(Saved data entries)
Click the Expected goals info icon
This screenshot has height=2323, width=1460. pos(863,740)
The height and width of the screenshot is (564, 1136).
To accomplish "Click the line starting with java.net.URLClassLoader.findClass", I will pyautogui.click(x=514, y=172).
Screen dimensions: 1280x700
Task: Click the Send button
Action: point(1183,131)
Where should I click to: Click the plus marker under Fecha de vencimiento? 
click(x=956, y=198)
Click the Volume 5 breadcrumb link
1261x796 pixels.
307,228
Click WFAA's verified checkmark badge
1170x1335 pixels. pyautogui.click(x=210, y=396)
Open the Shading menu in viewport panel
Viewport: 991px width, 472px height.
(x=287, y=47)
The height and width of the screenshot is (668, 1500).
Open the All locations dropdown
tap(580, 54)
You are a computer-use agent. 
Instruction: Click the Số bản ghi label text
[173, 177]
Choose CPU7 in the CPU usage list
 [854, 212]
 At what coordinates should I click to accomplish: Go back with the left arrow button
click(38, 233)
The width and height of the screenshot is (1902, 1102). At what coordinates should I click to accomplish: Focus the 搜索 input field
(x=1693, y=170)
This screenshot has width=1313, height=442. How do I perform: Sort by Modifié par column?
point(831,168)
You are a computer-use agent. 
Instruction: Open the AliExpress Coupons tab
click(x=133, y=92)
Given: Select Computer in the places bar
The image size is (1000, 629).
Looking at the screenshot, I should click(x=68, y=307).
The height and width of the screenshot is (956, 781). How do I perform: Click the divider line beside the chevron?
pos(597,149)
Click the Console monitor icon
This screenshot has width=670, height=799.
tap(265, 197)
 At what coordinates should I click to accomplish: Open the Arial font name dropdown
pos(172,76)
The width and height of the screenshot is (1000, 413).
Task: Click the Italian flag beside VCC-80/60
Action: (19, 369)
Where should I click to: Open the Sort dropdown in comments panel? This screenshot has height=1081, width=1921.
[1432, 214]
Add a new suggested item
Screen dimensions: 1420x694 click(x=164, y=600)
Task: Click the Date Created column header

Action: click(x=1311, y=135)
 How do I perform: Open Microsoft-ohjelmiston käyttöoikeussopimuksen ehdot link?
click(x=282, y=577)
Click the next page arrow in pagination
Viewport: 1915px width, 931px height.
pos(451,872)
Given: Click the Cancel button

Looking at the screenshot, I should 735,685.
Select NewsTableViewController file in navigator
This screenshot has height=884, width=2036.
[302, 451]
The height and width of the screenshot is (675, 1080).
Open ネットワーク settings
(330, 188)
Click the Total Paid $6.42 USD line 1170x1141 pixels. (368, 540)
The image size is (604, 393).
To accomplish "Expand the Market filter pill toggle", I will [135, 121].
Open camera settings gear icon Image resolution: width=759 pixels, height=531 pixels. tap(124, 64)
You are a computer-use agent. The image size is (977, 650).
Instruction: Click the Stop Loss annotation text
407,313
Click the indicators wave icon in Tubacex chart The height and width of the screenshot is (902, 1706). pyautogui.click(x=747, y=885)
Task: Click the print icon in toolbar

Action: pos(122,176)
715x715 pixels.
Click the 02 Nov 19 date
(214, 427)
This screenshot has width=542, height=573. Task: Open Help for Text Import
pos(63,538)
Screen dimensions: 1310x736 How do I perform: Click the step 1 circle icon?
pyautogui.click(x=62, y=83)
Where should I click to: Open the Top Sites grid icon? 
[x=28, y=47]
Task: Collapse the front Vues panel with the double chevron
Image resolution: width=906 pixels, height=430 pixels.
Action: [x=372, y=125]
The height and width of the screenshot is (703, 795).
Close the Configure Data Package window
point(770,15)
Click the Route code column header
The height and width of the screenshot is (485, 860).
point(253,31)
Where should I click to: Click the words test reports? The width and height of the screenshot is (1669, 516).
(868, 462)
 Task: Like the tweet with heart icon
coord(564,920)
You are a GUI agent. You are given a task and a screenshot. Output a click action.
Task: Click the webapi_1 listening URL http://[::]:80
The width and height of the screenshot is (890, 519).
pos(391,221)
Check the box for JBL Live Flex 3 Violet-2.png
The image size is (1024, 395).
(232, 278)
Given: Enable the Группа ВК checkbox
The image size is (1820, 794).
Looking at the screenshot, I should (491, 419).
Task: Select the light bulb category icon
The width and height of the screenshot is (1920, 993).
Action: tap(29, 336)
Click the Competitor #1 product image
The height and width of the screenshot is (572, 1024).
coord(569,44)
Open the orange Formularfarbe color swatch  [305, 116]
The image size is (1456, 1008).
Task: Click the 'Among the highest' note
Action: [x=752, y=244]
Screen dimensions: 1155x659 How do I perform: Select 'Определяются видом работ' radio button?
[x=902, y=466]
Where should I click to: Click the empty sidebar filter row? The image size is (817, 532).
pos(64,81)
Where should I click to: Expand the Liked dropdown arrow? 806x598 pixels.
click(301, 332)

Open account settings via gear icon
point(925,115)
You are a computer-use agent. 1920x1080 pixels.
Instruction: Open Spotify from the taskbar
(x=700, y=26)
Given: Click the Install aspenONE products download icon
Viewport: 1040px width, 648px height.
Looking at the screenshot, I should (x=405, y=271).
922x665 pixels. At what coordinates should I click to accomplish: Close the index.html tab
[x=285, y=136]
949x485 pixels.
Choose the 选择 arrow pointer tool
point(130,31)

*Task requirements:*
Transcribe all of the lines in the records precisely.

*Solution:*
Click the Expected goals info icon
This screenshot has height=2323, width=1460. pos(863,740)
The height and width of the screenshot is (564, 1136).
To accomplish "Click the line starting with java.net.URLClassLoader.findClass", I will pyautogui.click(x=514, y=172).
Screen dimensions: 1280x700
Task: Click the Send button
Action: point(1183,131)
Where should I click to: Click the plus marker under Fecha de vencimiento? 
click(x=956, y=198)
Click the Volume 5 breadcrumb link
1261x796 pixels.
307,228
Click WFAA's verified checkmark badge
1170x1335 pixels. pyautogui.click(x=210, y=396)
Open the Shading menu in viewport panel
Viewport: 991px width, 472px height.
(x=287, y=47)
The height and width of the screenshot is (668, 1500).
Open the All locations dropdown
tap(580, 54)
You are a computer-use agent. 
Instruction: Click the Số bản ghi label text
[173, 177]
Choose CPU7 in the CPU usage list
 [854, 212]
 At what coordinates should I click to accomplish: Go back with the left arrow button
click(38, 233)
The width and height of the screenshot is (1902, 1102). At what coordinates should I click to accomplish: Focus the 搜索 input field
(x=1693, y=170)
This screenshot has width=1313, height=442. How do I perform: Sort by Modifié par column?
point(831,168)
You are a computer-use agent. 
Instruction: Open the AliExpress Coupons tab
click(x=133, y=92)
Given: Select Computer in the places bar
The image size is (1000, 629).
Looking at the screenshot, I should click(x=68, y=307).
The height and width of the screenshot is (956, 781). How do I perform: Click the divider line beside the chevron?
pos(597,149)
Click the Console monitor icon
This screenshot has width=670, height=799.
tap(265, 197)
 At what coordinates should I click to accomplish: Open the Arial font name dropdown
pos(172,76)
The width and height of the screenshot is (1000, 413).
Task: Click the Italian flag beside VCC-80/60
Action: (19, 369)
Where should I click to: Open the Sort dropdown in comments panel? This screenshot has height=1081, width=1921.
[1432, 214]
Add a new suggested item
Screen dimensions: 1420x694 click(x=164, y=600)
Task: Click the Date Created column header

Action: click(x=1311, y=135)
 How do I perform: Open Microsoft-ohjelmiston käyttöoikeussopimuksen ehdot link?
click(x=282, y=577)
Click the next page arrow in pagination
Viewport: 1915px width, 931px height.
pos(451,872)
Given: Click the Cancel button

Looking at the screenshot, I should 735,685.
Select NewsTableViewController file in navigator
This screenshot has height=884, width=2036.
[302, 451]
The height and width of the screenshot is (675, 1080).
Open ネットワーク settings
(330, 188)
Click the Total Paid $6.42 USD line 1170x1141 pixels. (368, 540)
The image size is (604, 393).
To accomplish "Expand the Market filter pill toggle", I will [135, 121].
Open camera settings gear icon Image resolution: width=759 pixels, height=531 pixels. tap(124, 64)
You are a computer-use agent. The image size is (977, 650).
Instruction: Click the Stop Loss annotation text
407,313
Click the indicators wave icon in Tubacex chart The height and width of the screenshot is (902, 1706). pyautogui.click(x=747, y=885)
Task: Click the print icon in toolbar

Action: pos(122,176)
715x715 pixels.
Click the 02 Nov 19 date
(214, 427)
This screenshot has width=542, height=573. Task: Open Help for Text Import
pos(63,538)
Screen dimensions: 1310x736 How do I perform: Click the step 1 circle icon?
pyautogui.click(x=62, y=83)
Where should I click to: Open the Top Sites grid icon? 
[x=28, y=47]
Task: Collapse the front Vues panel with the double chevron
Image resolution: width=906 pixels, height=430 pixels.
Action: [x=372, y=125]
The height and width of the screenshot is (703, 795).
Close the Configure Data Package window
point(770,15)
Click the Route code column header
The height and width of the screenshot is (485, 860).
point(253,31)
Where should I click to: Click the words test reports? The width and height of the screenshot is (1669, 516).
(868, 462)
 Task: Like the tweet with heart icon
coord(564,920)
You are a GUI agent. You are given a task and a screenshot. Output a click action.
Task: Click the webapi_1 listening URL http://[::]:80
The width and height of the screenshot is (890, 519).
pos(391,221)
Check the box for JBL Live Flex 3 Violet-2.png
The image size is (1024, 395).
(232, 278)
Given: Enable the Группа ВК checkbox
The image size is (1820, 794).
Looking at the screenshot, I should (491, 419).
Task: Select the light bulb category icon
The width and height of the screenshot is (1920, 993).
Action: tap(29, 336)
Click the Competitor #1 product image
The height and width of the screenshot is (572, 1024).
coord(569,44)
Open the orange Formularfarbe color swatch  [305, 116]
The image size is (1456, 1008).
Task: Click the 'Among the highest' note
Action: [x=752, y=244]
Screen dimensions: 1155x659 How do I perform: Select 'Определяются видом работ' radio button?
[x=902, y=466]
Where should I click to: Click the empty sidebar filter row? The image size is (817, 532).
pos(64,81)
Where should I click to: Expand the Liked dropdown arrow? 806x598 pixels.
click(301, 332)

Open account settings via gear icon
point(925,115)
You are a computer-use agent. 1920x1080 pixels.
Instruction: Open Spotify from the taskbar
(x=700, y=26)
Given: Click the Install aspenONE products download icon
Viewport: 1040px width, 648px height.
Looking at the screenshot, I should (x=405, y=271).
922x665 pixels. At what coordinates should I click to accomplish: Close the index.html tab
[x=285, y=136]
949x485 pixels.
Choose the 选择 arrow pointer tool
point(130,31)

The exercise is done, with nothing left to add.